Et pourtant, bien que les sièges soient nominatifs, bien que les agents du bureau d'accueil fassent des efforts surhumains de politesse et de courtoisie pour indiquer le plus calmement possible au passager qui tente par tous les moyens d'accéder à bord avant les autres, que son numéro de siège ne fait pas partie des numéros appelés et qu'il lui est nécessaire de faire la queue, il y a une sorte de frayeur injustifiée qui pousse ce passager à croire qu'il risque de manquer son avion, malgré toutes les confirmations qu'on aura pu lui fournir. Cette frayeur, légère pour certains, accablante pour d'autres provient, je le crois, d'une ignorance de l'étiquette qui préside à l'embarquement. Cette disposition individuelle se traduit au niveau du groupe par la transformation subreptice de la file d'attente en une boule d'attente s'effilochant au point le plus éloigné de la porte d'embarquement. Bien sûr, cela n'encourage pas les individus à s'organiser davantage, ni à tempérer leur agacement. Les plus honnêtes se trouvent fortement désemparés, ne sachant plus où situer leur place dans la file d'attente; cela est source de multiples injustices, minimes certes, mais présentes tout de même.

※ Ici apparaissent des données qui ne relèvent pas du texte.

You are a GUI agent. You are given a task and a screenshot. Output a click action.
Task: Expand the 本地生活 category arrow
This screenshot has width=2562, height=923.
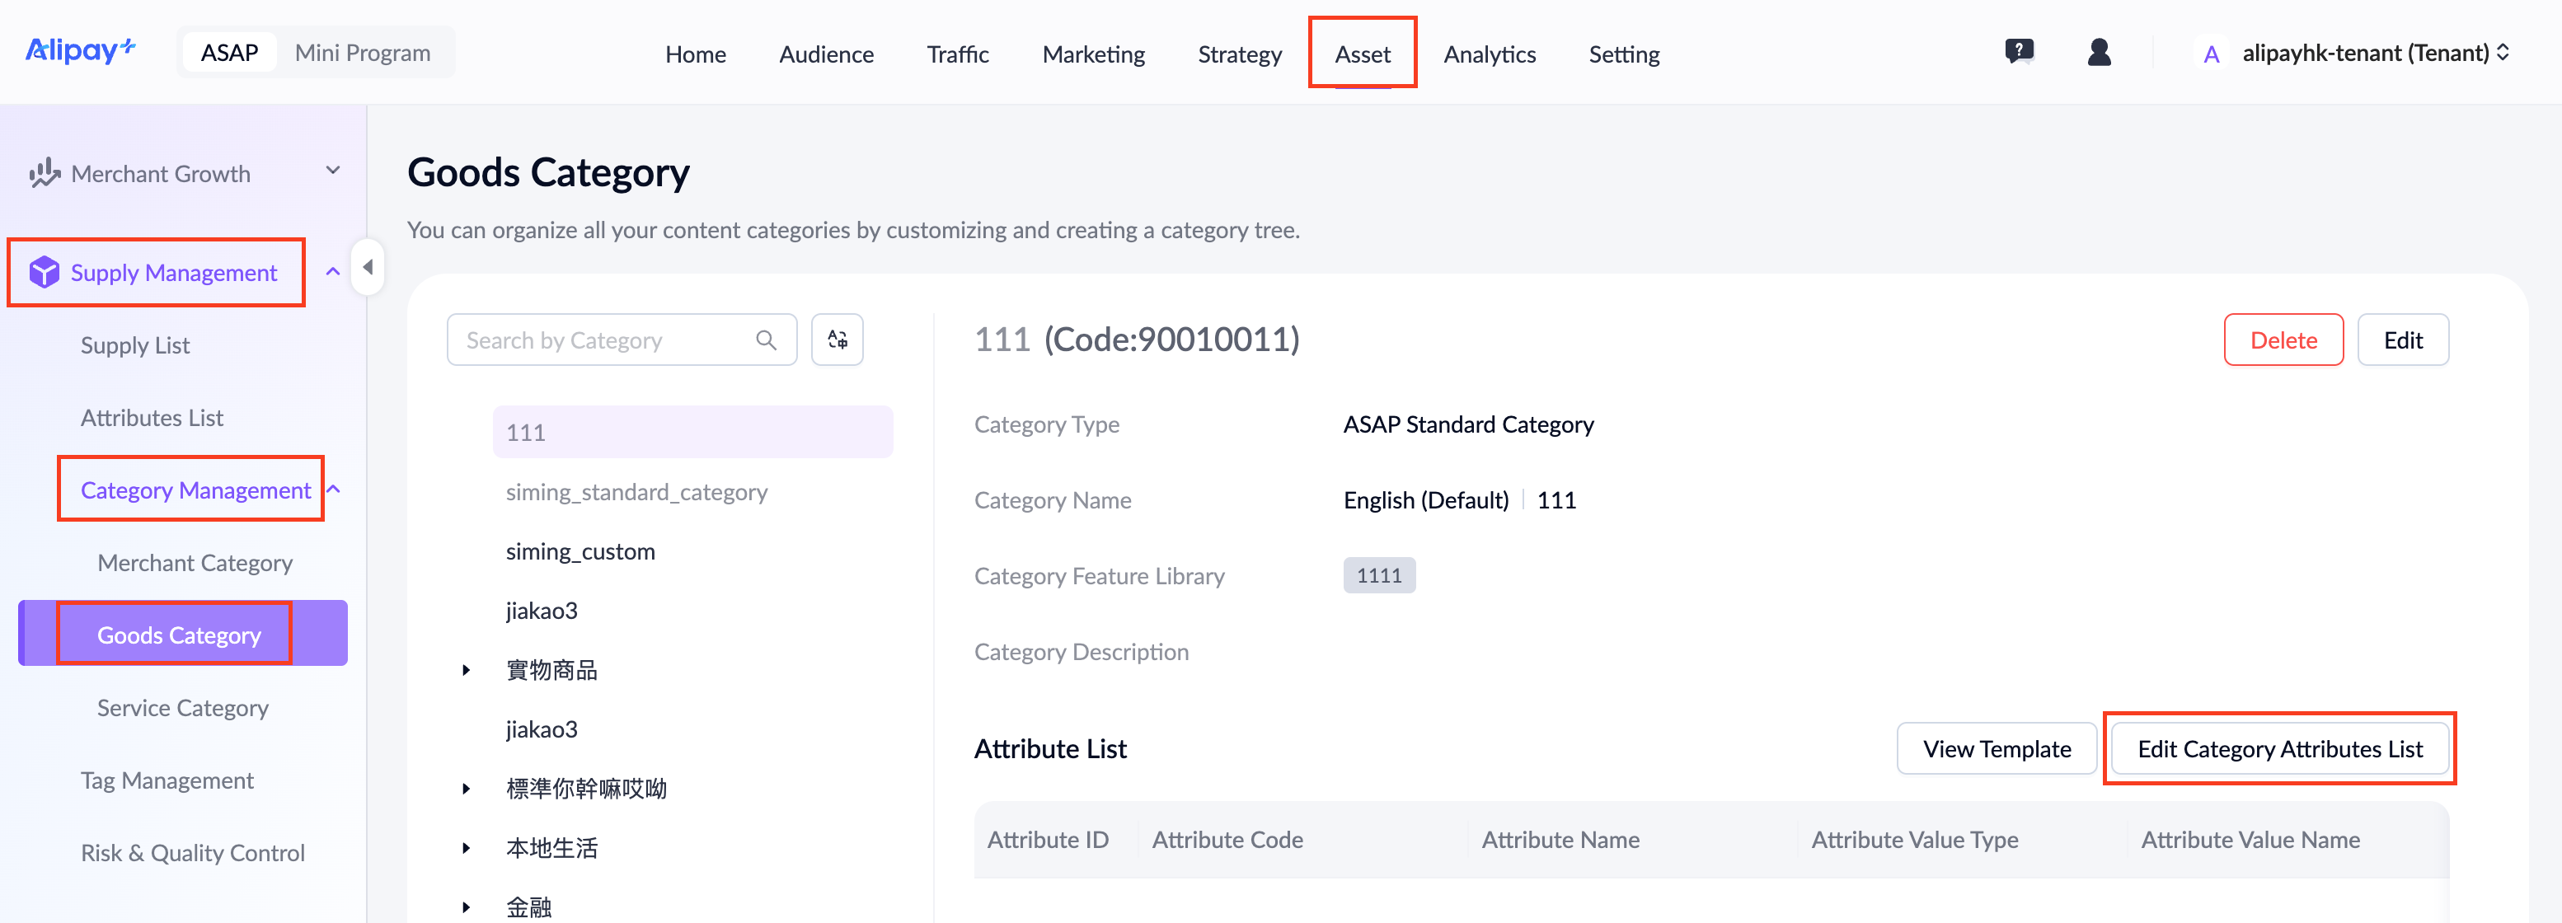pos(465,848)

En ce qui concerne la description de la salle d'embarquement, de la configuration de la cabine d'un avion et de la façon dont celles-ci organisent la procédure générale d'embarquement, en ce qui concerne les dispositions psychologiques des passagers et les dérives qu'elles entraînent, voilà qui est dit. Vous voici donc informé, désormais, et vous saurez, lorsque la situation se présentera, user de votre raison. Ce n'est que par un effort commun que nous parviendrons à lever ce mal, aussi petit soit-il.